> WORK INSTRUCTION
Restate exactly, and only, the lines from the one with "Sort by the Name column header" through the end of the data, with both of those end lines kept. Drop any pictures.

> RECORDS SUPPLIED
◆ ◆ ◆

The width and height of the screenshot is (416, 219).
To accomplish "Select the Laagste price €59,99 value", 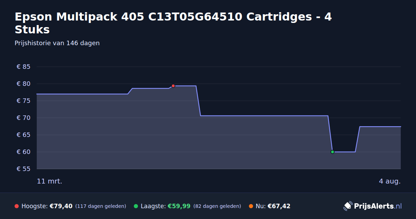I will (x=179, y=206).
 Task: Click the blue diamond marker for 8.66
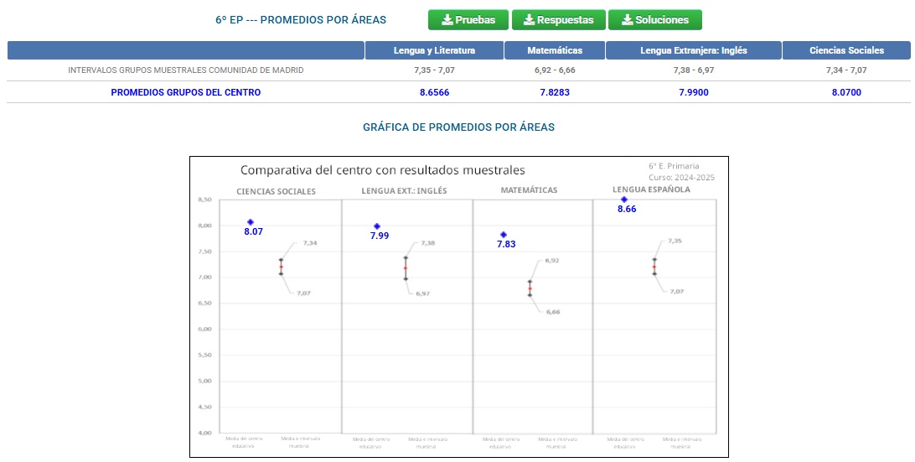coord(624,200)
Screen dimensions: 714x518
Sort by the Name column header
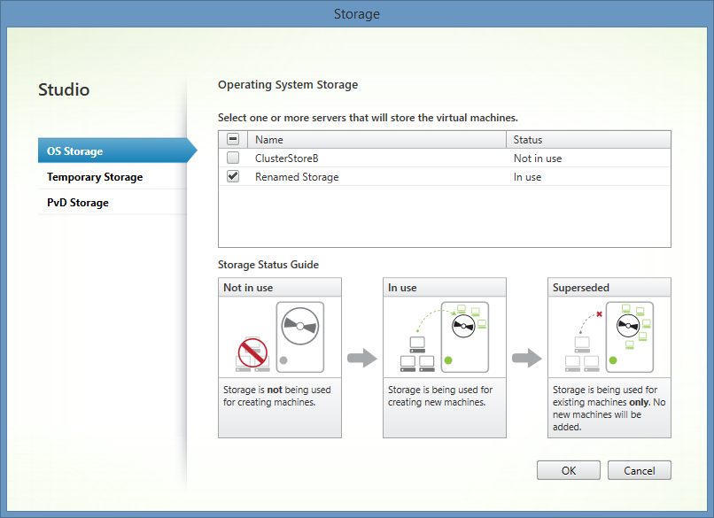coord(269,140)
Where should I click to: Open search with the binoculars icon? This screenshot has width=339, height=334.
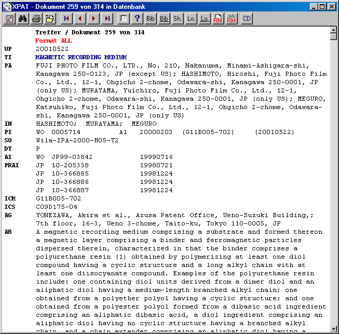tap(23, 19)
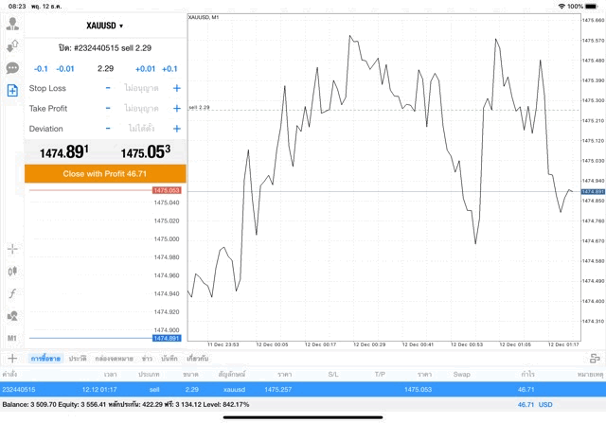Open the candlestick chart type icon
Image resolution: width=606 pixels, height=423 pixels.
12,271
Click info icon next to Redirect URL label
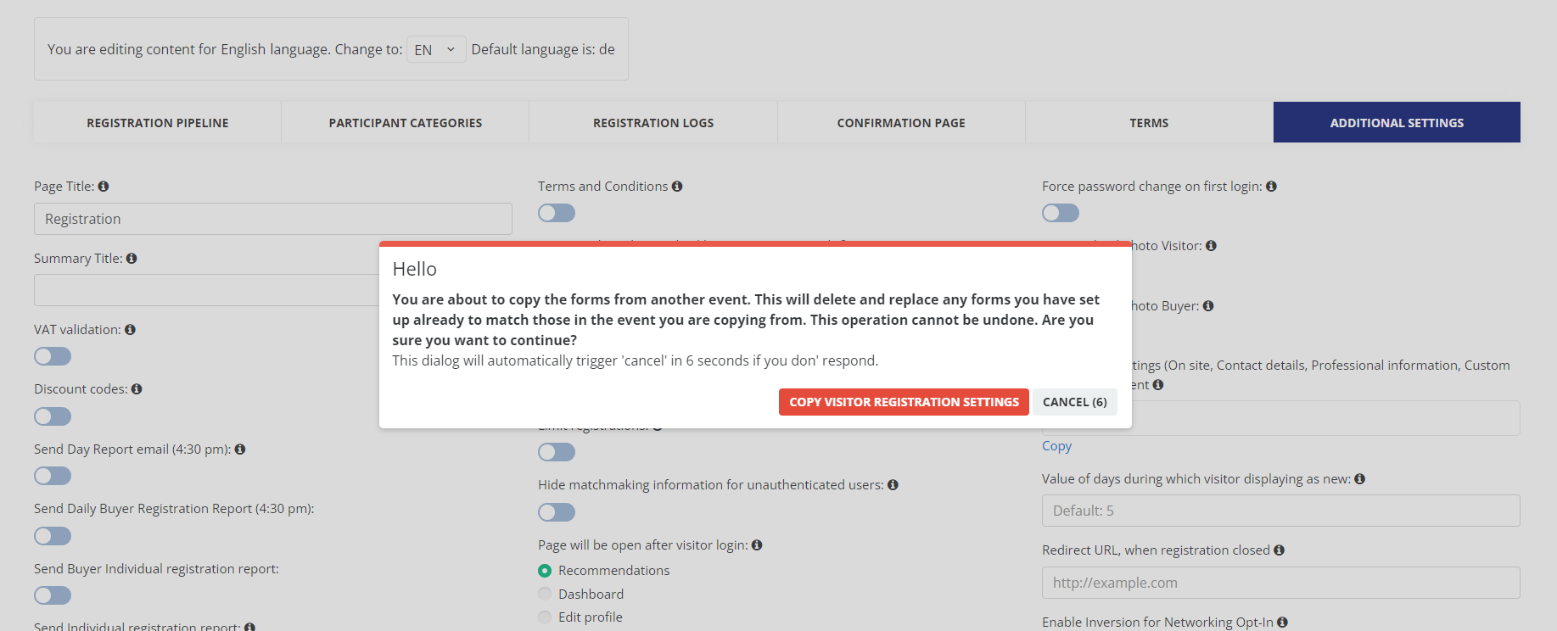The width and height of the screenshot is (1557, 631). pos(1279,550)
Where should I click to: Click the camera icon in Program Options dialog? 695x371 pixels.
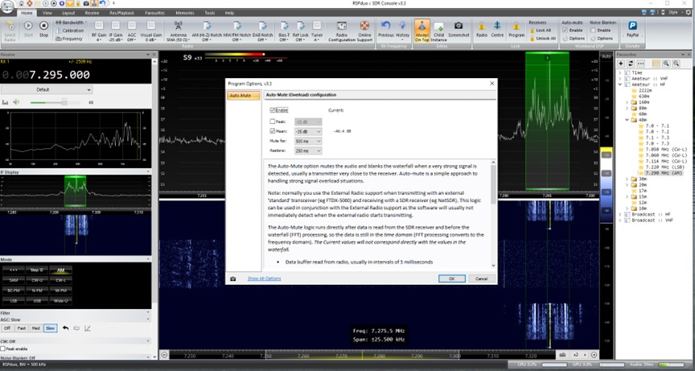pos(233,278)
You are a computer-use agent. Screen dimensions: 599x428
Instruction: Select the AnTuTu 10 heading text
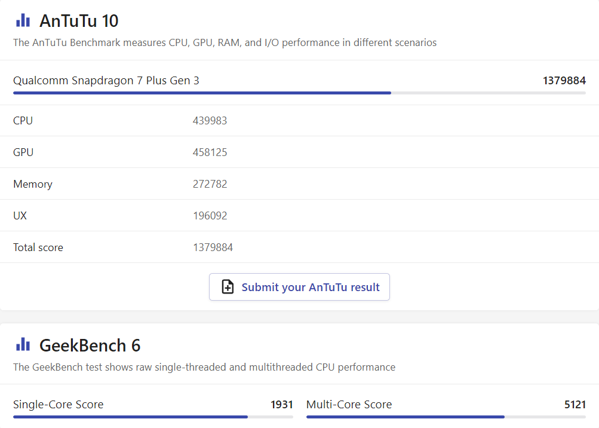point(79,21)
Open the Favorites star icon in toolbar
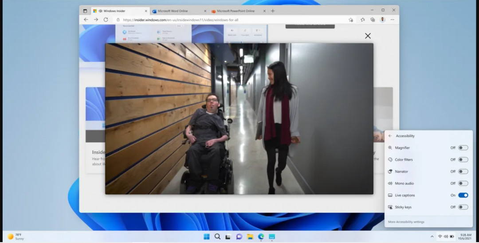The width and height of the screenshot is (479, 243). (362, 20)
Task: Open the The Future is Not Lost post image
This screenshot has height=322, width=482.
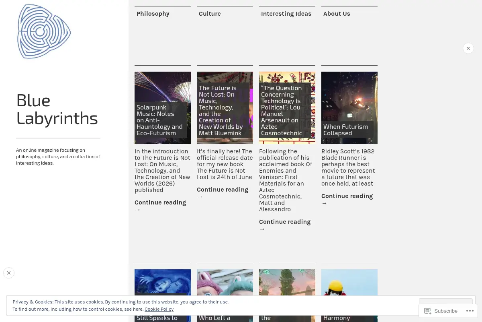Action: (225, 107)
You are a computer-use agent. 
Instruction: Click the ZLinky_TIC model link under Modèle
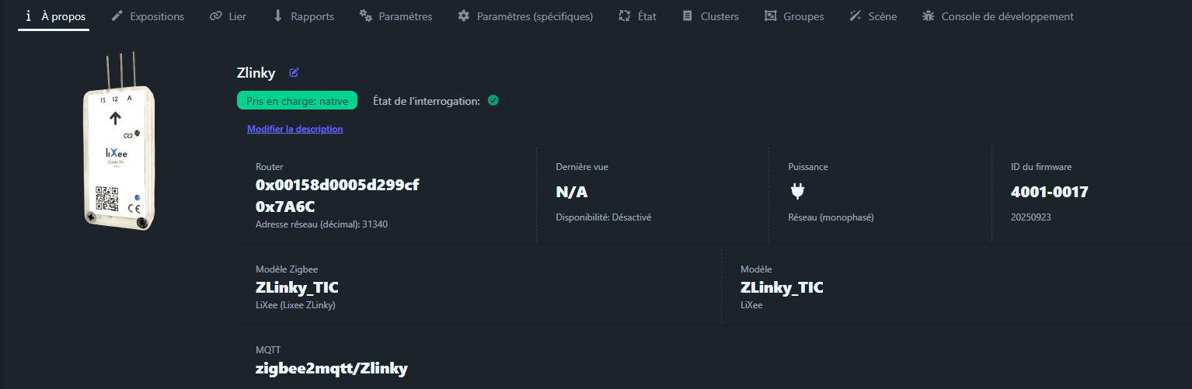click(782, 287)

◆ ◆ ◆

> SOLUTION FOR THIS EXERCISE
Sort by the Name column header
coord(269,140)
Where should I click to: Open search with the binoculars icon? This screenshot has width=339, height=334.
tap(23, 19)
Open the candlestick chart type icon
Image resolution: width=606 pixels, height=423 pixels.
12,271
Click info icon next to Redirect URL label
The width and height of the screenshot is (1557, 631). pos(1279,550)
Where should I click to: Click the camera icon in Program Options dialog? 695x371 pixels.
pos(233,278)
You are a computer-use agent. Screen dimensions: 599x428
Instruction: Select the AnTuTu 10 heading text
point(79,21)
Open the Favorites star icon in toolbar
The width and height of the screenshot is (479, 243). (362, 20)
Task: Open the The Future is Not Lost post image
This screenshot has height=322, width=482.
Action: (225, 107)
You are a computer-use agent. 
Instruction: Click the ZLinky_TIC model link under Modèle
click(782, 287)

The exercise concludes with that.